■ Provided material
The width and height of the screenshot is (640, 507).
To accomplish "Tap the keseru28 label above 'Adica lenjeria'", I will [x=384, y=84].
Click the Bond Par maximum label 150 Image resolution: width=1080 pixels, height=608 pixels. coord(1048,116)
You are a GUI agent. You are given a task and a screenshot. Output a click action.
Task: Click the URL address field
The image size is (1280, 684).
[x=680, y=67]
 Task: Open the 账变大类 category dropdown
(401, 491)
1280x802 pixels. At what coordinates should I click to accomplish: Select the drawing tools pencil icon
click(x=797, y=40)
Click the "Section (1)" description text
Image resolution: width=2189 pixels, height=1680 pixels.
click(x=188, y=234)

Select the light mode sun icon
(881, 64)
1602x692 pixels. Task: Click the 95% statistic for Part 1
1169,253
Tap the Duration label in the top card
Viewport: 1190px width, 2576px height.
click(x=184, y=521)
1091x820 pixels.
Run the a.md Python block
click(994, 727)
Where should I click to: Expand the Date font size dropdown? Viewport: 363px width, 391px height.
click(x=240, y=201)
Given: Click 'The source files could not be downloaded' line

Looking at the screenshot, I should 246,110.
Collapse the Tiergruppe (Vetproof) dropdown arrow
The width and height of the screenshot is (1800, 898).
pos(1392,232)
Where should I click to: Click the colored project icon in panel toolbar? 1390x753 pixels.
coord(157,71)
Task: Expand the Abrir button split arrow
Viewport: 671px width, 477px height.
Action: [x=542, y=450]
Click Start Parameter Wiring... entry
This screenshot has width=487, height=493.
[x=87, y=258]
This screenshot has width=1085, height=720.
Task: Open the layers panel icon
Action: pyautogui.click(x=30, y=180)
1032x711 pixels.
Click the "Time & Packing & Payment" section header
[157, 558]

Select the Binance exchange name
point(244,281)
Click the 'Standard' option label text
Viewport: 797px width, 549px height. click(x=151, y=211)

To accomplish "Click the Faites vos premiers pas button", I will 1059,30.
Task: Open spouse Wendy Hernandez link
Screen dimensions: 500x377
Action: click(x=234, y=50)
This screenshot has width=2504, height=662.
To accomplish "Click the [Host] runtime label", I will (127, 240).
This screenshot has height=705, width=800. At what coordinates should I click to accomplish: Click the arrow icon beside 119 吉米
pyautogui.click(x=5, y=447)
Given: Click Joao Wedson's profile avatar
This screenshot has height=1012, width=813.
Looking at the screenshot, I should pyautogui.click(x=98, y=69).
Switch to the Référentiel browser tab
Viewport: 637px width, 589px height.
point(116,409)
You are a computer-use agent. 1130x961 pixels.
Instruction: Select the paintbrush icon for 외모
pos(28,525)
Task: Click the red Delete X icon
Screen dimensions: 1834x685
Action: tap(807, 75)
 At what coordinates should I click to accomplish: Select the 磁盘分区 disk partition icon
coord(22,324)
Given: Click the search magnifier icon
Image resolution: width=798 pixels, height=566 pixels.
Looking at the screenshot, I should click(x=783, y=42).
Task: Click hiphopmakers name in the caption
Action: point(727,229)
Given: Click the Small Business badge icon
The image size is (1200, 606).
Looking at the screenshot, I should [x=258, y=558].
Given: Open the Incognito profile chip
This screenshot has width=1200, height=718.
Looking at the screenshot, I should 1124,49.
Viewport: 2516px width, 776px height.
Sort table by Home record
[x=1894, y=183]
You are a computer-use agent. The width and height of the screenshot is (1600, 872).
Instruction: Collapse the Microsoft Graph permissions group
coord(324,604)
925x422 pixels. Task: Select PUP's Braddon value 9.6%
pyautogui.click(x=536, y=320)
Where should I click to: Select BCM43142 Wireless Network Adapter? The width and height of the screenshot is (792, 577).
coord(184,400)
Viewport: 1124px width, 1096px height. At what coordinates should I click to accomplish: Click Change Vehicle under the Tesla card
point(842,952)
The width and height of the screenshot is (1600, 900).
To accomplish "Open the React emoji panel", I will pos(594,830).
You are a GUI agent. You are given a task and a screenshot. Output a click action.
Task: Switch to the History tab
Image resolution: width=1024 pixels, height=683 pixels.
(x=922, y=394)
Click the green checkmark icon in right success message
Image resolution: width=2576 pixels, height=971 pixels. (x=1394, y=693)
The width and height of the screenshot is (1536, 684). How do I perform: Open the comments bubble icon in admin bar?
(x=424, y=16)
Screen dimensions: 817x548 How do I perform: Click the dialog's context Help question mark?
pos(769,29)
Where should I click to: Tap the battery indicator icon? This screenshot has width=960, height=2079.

■ Try it
The records above must each be restated exactly as they stand.

■ Your solution
The width and height of the screenshot is (640, 507).
To accomplish "Tap the keseru28 label above 'Adica lenjeria'", I will [x=384, y=84].
Click the Bond Par maximum label 150 Image resolution: width=1080 pixels, height=608 pixels. coord(1048,116)
You are a GUI agent. You are given a task and a screenshot. Output a click action.
Task: Click the URL address field
The image size is (1280, 684).
[x=680, y=67]
 Task: Open the 账变大类 category dropdown
(401, 491)
1280x802 pixels. At what coordinates should I click to accomplish: Select the drawing tools pencil icon
click(x=797, y=40)
Click the "Section (1)" description text
Image resolution: width=2189 pixels, height=1680 pixels.
click(x=188, y=234)

Select the light mode sun icon
(881, 64)
1602x692 pixels. Task: Click the 95% statistic for Part 1
1169,253
Tap the Duration label in the top card
Viewport: 1190px width, 2576px height.
click(x=184, y=521)
1091x820 pixels.
Run the a.md Python block
click(994, 727)
Where should I click to: Expand the Date font size dropdown? Viewport: 363px width, 391px height.
click(x=240, y=201)
Given: Click 'The source files could not be downloaded' line

Looking at the screenshot, I should 246,110.
Collapse the Tiergruppe (Vetproof) dropdown arrow
The width and height of the screenshot is (1800, 898).
pos(1392,232)
Where should I click to: Click the colored project icon in panel toolbar? 1390x753 pixels.
coord(157,71)
Task: Expand the Abrir button split arrow
Viewport: 671px width, 477px height.
Action: [x=542, y=450]
Click Start Parameter Wiring... entry
This screenshot has width=487, height=493.
[x=87, y=258]
This screenshot has width=1085, height=720.
Task: Open the layers panel icon
Action: pyautogui.click(x=30, y=180)
1032x711 pixels.
Click the "Time & Packing & Payment" section header
[157, 558]

Select the Binance exchange name
point(244,281)
Click the 'Standard' option label text
Viewport: 797px width, 549px height. click(x=151, y=211)

To accomplish "Click the Faites vos premiers pas button", I will 1059,30.
Task: Open spouse Wendy Hernandez link
Screen dimensions: 500x377
Action: click(x=234, y=50)
This screenshot has width=2504, height=662.
To accomplish "Click the [Host] runtime label", I will (127, 240).
This screenshot has height=705, width=800. At what coordinates should I click to accomplish: Click the arrow icon beside 119 吉米
pyautogui.click(x=5, y=447)
Given: Click Joao Wedson's profile avatar
This screenshot has height=1012, width=813.
Looking at the screenshot, I should pyautogui.click(x=98, y=69).
Switch to the Référentiel browser tab
Viewport: 637px width, 589px height.
point(116,409)
You are a computer-use agent. 1130x961 pixels.
Instruction: Select the paintbrush icon for 외모
pos(28,525)
Task: Click the red Delete X icon
Screen dimensions: 1834x685
Action: tap(807, 75)
 At what coordinates should I click to accomplish: Select the 磁盘分区 disk partition icon
coord(22,324)
Given: Click the search magnifier icon
Image resolution: width=798 pixels, height=566 pixels.
Looking at the screenshot, I should click(x=783, y=42).
Task: Click hiphopmakers name in the caption
Action: point(727,229)
Given: Click the Small Business badge icon
The image size is (1200, 606).
Looking at the screenshot, I should [x=258, y=558].
Given: Open the Incognito profile chip
This screenshot has width=1200, height=718.
Looking at the screenshot, I should 1124,49.
Viewport: 2516px width, 776px height.
Sort table by Home record
[x=1894, y=183]
You are a computer-use agent. The width and height of the screenshot is (1600, 872).
Instruction: Collapse the Microsoft Graph permissions group
coord(324,604)
925x422 pixels. Task: Select PUP's Braddon value 9.6%
pyautogui.click(x=536, y=320)
Where should I click to: Select BCM43142 Wireless Network Adapter? The width and height of the screenshot is (792, 577).
coord(184,400)
Viewport: 1124px width, 1096px height. At what coordinates should I click to accomplish: Click Change Vehicle under the Tesla card
point(842,952)
The width and height of the screenshot is (1600, 900).
To accomplish "Open the React emoji panel", I will pos(594,830).
You are a GUI agent. You are given a task and a screenshot. Output a click action.
Task: Switch to the History tab
Image resolution: width=1024 pixels, height=683 pixels.
(x=922, y=394)
Click the green checkmark icon in right success message
Image resolution: width=2576 pixels, height=971 pixels. (x=1394, y=693)
The width and height of the screenshot is (1536, 684). How do I perform: Open the comments bubble icon in admin bar?
(x=424, y=16)
Screen dimensions: 817x548 How do I perform: Click the dialog's context Help question mark?
pos(769,29)
Where should I click to: Tap the battery indicator icon? This screenshot has width=960, height=2079.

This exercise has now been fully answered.